AM 378 is more than just a series of numbers and letters. It is more than just a course, for that matter. For those students who have taken or are taking Professor of English Phyllis Mannocchi's American Studies class American Dreams: The Documentary Film Perspective, it has been a source of inspiration and an eye-opening experience.

The College's only production-based class-which has, according to Mannocchi, existed "in some form since 1978" when she came to the College-is in its last year.

At the start of the semester, the class, which is capped at 30 and limited to seniors, watches all sorts of documentaries with a critical eye. "Documentaries are often viewed as objective, but they're not," Whitney Lynn '09, a current student, said. "Anything you see is edited. Her classmate, Tarini Manchanda '09, echoed her sentiments: "I don't really think that there is really any objectivity in film…[you are] looking at the world through the eyes of the film-maker."

The course description points to the "reality or art, truth-telling or fiction-making, propaganda or objective presentation, responsibility of the filmmaker" at the heart of these discussions.

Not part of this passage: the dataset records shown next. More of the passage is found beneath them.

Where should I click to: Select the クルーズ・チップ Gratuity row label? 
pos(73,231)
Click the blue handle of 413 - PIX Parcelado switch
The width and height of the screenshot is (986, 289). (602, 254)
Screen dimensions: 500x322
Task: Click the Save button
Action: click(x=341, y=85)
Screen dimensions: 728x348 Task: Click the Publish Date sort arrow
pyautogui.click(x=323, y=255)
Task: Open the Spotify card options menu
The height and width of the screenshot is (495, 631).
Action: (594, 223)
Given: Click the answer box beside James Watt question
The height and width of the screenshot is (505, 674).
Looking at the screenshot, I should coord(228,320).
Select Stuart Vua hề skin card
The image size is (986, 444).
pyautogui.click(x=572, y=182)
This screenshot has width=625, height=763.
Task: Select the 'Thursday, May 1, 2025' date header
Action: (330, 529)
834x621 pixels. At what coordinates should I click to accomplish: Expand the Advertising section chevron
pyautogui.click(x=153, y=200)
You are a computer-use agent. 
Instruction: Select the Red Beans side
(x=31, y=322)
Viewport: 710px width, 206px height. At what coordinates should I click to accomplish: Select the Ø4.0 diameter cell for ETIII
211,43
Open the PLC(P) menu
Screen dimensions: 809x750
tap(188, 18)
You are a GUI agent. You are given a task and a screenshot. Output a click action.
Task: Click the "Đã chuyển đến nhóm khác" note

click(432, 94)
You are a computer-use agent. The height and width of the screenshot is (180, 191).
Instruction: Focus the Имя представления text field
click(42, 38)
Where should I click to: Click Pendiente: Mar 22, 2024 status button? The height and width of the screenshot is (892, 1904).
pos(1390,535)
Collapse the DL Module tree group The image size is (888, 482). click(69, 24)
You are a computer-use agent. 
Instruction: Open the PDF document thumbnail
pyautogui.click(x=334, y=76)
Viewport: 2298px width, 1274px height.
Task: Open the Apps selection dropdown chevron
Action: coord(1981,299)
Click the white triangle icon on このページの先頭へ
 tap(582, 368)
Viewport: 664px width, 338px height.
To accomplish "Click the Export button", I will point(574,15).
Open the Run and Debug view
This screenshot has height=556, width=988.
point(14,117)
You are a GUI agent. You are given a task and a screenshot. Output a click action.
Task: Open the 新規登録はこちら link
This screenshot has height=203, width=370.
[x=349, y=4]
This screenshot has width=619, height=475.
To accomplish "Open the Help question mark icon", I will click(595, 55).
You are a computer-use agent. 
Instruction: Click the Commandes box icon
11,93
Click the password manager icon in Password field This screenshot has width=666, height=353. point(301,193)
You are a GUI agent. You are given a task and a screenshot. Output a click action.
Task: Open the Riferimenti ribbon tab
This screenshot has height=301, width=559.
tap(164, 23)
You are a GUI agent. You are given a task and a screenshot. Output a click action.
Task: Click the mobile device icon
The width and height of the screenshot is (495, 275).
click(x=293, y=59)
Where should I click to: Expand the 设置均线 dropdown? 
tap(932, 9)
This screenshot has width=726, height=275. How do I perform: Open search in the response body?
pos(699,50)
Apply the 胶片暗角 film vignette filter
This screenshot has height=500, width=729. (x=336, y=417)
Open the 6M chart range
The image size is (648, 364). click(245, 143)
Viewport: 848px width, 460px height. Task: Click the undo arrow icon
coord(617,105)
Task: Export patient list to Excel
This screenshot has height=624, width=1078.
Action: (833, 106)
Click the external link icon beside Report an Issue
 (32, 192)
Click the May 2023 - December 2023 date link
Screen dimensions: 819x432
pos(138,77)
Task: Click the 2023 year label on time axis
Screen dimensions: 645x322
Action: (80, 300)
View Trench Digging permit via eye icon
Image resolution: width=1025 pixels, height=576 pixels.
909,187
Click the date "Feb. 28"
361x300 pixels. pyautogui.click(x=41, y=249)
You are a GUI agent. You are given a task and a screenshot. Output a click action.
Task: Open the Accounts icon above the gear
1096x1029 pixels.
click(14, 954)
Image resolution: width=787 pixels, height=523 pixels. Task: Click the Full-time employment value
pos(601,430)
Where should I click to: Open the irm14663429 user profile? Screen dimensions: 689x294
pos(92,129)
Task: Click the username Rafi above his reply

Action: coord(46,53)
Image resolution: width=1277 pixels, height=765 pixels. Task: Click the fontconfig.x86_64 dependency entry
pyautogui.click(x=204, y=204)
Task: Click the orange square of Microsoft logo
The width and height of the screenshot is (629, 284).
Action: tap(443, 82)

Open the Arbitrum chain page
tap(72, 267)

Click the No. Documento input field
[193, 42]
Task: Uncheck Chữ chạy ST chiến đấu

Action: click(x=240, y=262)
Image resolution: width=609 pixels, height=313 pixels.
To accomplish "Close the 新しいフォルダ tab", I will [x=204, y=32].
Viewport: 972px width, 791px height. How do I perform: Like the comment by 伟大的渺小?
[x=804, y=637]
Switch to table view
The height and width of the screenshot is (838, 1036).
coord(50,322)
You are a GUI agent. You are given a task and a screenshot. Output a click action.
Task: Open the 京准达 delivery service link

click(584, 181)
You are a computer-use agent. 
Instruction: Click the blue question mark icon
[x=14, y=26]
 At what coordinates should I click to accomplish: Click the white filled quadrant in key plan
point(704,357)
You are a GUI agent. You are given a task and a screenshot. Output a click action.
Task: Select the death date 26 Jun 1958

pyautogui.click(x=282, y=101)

After engaging in the work of others, the course moves on to the hands-on part: making documentaries. Split into five groups of six, the students come up with a topic for a 12-15 minute piece concerning an aspect of life in Maine. This year, students are researching and trying to capture the stories of Waterville's own Hathaway mill, the economic role of maple sugaring, coming out as a gay teen in Maine, the National Guard and railfans, who are a rare and dedicated breed of railroad enthusiasts.

Lynn's group is creating the documentary on the National Guard. Currently in the final stages of production, the film focuses "mainly on the young people…how being in the National Guard has shifted the course of their lives and how they view deployment." She discussed the stigma that has surrounded the National Guard, especially after the John Kerry/George W. Bush presidential race in 2004. "People are excited to know that we're interested in it…it's so far removed from what we usually do."

"It's teach-as-you-go. It gets you off the Hill and gets you involved in the community in [unusual and deep ways]," she said. Maine has a rich military history that Lynn says she is just learning about and experiencing for the first time in her four years in Waterville.